Saving Earth is a big business. McKinsey & Company estimates that the global required investments to bring about necessary transformations could reach US$9.2 trillion (S$12.3 trillion) annually until 2050. Of this, low-emissions assets such as renewable energy sources and infrastructure — electric light rail systems, energy-efficient buildings, waste-to-energy plants, and the like — will account for US$6.5 trillion.
Meanwhile, the increasing demand for net-zero products and services across sectors like transport, power, and carbon management could generate more than US$12 trillion in annual sales by 2030. As the global economy shifts into battling climate change mode, businesses must adjust to changes in fundamentals.

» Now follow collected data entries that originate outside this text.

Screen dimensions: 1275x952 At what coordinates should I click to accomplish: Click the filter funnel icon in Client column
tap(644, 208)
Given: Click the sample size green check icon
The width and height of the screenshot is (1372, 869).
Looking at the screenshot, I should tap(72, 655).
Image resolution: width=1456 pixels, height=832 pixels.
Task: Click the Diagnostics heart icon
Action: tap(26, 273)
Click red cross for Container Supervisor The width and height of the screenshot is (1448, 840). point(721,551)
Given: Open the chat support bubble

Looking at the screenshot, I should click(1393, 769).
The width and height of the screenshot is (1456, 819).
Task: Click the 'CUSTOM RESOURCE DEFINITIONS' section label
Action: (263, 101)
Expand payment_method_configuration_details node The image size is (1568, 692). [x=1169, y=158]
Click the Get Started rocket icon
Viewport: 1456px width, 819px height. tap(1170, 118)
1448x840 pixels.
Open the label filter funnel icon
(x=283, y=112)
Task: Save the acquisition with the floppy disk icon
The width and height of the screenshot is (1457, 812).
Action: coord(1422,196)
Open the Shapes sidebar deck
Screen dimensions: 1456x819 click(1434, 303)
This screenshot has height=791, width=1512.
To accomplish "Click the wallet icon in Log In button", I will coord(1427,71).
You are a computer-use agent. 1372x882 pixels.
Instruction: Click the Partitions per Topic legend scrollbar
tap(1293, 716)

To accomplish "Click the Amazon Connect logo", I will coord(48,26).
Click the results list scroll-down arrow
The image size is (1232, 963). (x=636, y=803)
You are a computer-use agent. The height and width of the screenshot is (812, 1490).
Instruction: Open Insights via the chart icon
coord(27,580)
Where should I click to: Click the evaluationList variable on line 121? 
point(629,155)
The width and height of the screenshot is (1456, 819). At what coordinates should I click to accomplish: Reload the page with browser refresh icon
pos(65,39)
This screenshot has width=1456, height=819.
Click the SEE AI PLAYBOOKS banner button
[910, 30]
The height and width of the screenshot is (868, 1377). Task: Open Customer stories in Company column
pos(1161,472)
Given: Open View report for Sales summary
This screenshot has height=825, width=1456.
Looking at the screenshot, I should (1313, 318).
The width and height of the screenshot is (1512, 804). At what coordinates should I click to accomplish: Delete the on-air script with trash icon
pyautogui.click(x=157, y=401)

Demand for environmentally-friendly solutions and practices will increase as will pressure to shift capital from high-efficiency to energy-efficient activities, balance supply and demand, and maintain cost competitiveness.
Singapore’s pursuit of net-zero emissions by 2050 still has a way to go. As of November last year, the nation was rated “critically insufficient” by Climate Action Tracker, which evaluates governments’ mitigation targets, policies, and actions. Out of 38 countries and the European Union, Singapore, Iran, Russia, Saudi Arabia, and Thailand performed the worst.
However, there is a strategy in place. The Singapore Green Plan 2030, launched in 2021, is a bold to-do list that marshals the entire country’s efforts towards quantifiable sustainability measures, including increasing vegetation and green spaces and producing more food locally, reducing waste and carbon emissions, and enhancing renewable energy production.
In the coming years, the nation aims to establish yet another “hub”, this time for green finance and carbon services in Asia.